If a line in the data below contains the word "agent", copy it out.

[Pixel coordinate grounding data]
--------------------------------

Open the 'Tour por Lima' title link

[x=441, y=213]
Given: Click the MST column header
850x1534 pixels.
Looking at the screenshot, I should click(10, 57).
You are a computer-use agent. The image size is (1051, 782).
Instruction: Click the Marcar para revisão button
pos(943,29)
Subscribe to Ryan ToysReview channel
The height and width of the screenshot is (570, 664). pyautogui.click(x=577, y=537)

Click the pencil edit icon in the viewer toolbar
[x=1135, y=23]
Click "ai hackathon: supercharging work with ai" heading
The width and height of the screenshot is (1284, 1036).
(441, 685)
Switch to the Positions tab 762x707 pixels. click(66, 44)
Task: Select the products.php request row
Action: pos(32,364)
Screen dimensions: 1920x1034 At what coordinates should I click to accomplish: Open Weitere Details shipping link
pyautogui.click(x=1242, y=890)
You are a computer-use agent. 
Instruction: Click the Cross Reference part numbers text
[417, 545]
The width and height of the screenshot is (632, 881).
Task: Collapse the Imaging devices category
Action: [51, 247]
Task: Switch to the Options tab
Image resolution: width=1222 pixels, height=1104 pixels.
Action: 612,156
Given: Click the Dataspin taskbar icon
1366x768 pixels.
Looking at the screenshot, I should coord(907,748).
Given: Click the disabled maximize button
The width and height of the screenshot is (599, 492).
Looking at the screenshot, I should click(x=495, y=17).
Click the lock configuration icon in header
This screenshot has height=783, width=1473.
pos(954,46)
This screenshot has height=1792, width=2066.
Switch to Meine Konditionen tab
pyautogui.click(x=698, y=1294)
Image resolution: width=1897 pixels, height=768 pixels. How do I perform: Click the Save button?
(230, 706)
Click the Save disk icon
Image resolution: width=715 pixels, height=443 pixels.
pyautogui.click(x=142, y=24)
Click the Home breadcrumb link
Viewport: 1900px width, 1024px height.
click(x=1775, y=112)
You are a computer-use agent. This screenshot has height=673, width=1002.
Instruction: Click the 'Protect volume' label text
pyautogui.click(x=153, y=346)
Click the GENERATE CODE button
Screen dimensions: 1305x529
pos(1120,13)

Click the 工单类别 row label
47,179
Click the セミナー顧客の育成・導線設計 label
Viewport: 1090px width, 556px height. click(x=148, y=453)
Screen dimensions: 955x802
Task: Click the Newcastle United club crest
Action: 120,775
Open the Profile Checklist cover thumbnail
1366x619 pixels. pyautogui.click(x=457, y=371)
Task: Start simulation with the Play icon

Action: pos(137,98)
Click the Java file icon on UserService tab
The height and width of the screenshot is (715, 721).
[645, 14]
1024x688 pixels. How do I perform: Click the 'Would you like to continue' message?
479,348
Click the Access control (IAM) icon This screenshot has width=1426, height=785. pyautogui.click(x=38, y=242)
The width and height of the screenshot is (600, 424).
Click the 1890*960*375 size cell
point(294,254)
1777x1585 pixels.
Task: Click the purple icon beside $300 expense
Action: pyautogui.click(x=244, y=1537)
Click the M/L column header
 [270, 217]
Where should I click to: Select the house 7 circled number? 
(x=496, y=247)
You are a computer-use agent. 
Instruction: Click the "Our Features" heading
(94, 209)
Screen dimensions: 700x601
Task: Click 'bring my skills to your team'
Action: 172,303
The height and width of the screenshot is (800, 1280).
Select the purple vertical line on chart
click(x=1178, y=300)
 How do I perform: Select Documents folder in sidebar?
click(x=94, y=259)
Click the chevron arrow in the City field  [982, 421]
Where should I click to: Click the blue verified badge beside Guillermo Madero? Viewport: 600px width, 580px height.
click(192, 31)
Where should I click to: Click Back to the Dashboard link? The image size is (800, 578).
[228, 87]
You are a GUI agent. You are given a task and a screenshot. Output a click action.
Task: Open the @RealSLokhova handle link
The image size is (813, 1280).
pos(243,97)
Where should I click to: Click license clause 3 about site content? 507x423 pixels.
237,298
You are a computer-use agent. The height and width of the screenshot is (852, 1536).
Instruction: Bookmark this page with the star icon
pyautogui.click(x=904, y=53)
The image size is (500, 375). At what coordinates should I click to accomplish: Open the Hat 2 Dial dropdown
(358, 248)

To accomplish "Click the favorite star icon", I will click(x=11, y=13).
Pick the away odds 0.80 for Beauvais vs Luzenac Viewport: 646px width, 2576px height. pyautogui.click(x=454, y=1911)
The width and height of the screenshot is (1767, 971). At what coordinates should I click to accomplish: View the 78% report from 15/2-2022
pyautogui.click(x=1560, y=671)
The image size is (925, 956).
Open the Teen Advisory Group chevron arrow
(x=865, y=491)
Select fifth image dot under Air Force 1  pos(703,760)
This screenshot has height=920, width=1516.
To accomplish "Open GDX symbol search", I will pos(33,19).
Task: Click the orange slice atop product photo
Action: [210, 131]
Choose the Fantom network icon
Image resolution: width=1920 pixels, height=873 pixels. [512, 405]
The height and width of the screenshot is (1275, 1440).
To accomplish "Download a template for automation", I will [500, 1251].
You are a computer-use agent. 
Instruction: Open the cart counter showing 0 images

--------------------------------

Task solution:
You are a computer-use agent. The image size is (1051, 782).
You are a computer-use agent. 
You are a computer-use agent. This screenshot has height=673, width=1002.
You are a computer-use agent. 
You are a GUI agent. You are given a task and a screenshot. Output a click action.
You are a computer-use agent. The height and width of the screenshot is (852, 1536).
You are a computer-use agent. 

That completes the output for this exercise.